No último documentário de Michael Moore, o realizador decide seguir aquilo que acha ser uma tradição recente dos EUA: invadir um país para lhe roubar qualquer coisa. Só que desta vez quer roubar boas ideias. "E agora invadimos o quê?" oferece uma visão um pouco romanceada de vários países europeus (e da Tunísia) e tem o foco nos problemas americanos: mau sistema público de educação, ausência de um verdadeiro serviço nacional de saúde, legislação laboral com poucas garantias, cultura securitária. E, depois de passar duas horas a malhar nos Estados Unidos, é obrigado a um final delico-doce que atribui ao seu país as melhores ideias do mundo.

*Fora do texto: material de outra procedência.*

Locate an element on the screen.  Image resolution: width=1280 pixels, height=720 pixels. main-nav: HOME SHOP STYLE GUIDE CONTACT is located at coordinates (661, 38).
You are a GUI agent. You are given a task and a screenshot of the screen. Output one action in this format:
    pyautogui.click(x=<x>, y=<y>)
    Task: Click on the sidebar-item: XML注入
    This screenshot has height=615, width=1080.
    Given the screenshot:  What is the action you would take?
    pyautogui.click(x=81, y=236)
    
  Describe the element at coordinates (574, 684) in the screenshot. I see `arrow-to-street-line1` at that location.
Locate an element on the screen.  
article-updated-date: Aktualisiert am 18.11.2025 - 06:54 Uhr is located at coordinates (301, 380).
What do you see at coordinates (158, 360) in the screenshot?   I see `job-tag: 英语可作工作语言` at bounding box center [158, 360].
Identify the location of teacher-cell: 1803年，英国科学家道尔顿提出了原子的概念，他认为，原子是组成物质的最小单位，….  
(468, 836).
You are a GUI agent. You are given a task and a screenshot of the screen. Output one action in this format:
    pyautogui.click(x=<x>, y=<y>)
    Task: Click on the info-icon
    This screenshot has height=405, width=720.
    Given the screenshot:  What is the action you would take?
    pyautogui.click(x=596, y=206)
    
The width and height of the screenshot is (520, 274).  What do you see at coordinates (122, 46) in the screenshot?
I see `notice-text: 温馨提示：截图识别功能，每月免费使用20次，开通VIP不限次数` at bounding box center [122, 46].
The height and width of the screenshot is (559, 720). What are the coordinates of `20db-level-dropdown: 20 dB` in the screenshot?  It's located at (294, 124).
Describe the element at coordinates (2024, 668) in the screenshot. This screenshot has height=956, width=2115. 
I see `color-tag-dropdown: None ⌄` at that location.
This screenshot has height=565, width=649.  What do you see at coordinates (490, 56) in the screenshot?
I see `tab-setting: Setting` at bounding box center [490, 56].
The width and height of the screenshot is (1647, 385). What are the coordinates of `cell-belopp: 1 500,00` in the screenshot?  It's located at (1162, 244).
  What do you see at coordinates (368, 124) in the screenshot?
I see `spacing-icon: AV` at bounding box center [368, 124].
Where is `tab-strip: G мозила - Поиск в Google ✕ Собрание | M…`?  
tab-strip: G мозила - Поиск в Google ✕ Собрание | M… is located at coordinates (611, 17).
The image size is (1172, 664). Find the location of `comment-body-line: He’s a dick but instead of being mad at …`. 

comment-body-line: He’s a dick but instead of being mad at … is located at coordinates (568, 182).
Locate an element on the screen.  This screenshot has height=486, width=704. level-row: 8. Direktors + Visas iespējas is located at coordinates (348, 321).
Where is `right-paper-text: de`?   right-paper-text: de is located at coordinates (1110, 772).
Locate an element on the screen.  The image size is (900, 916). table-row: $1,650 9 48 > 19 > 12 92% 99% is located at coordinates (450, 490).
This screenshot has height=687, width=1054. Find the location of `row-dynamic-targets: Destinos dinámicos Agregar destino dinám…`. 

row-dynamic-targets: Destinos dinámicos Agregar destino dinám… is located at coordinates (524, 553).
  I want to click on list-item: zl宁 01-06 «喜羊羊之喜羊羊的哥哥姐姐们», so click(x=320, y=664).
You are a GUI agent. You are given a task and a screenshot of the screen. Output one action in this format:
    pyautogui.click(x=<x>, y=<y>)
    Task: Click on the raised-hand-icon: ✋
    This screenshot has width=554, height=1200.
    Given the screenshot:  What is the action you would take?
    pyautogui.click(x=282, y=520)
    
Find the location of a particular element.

Como Bernie Sanders, Moore apela ao americanismo para resgatar à história do país o Estado Social e a defesa dos direitos cívicos.

Num estilo um pouco manipulador – com tanta manipulação do lado oposto, aguenta-se um pouco desta –, Michael Moore começa por "invadir" Itália. A ideia que quer roubar são as férias pagas e longas, a licença de parto, a licença de casamento, os longos intervalos de almoço, os feriados. É impossível ver esta parte do filme e não sentir a estranheza de ver elogiado o que, nos tempos que correm, costumamos mostrar como defeitos. Sempre que se fala de feriados ou interrupções no trabalho é para exibir um pecado. O moralismo produtivista é o triunfo final na luta de classes queWarren Buffett disse que tinha vencido. Os que a perderam interiorizaram os valores que lhes deviam ser estranhos: trabalhar menos para os outros é mau, ter feriados é mau, ter tempo livre é mau. São eles, com os seus malditos "direitos adquiridos", que travam o crescimento das empresas. E são eles que o dizem, irritados consigo mesmos.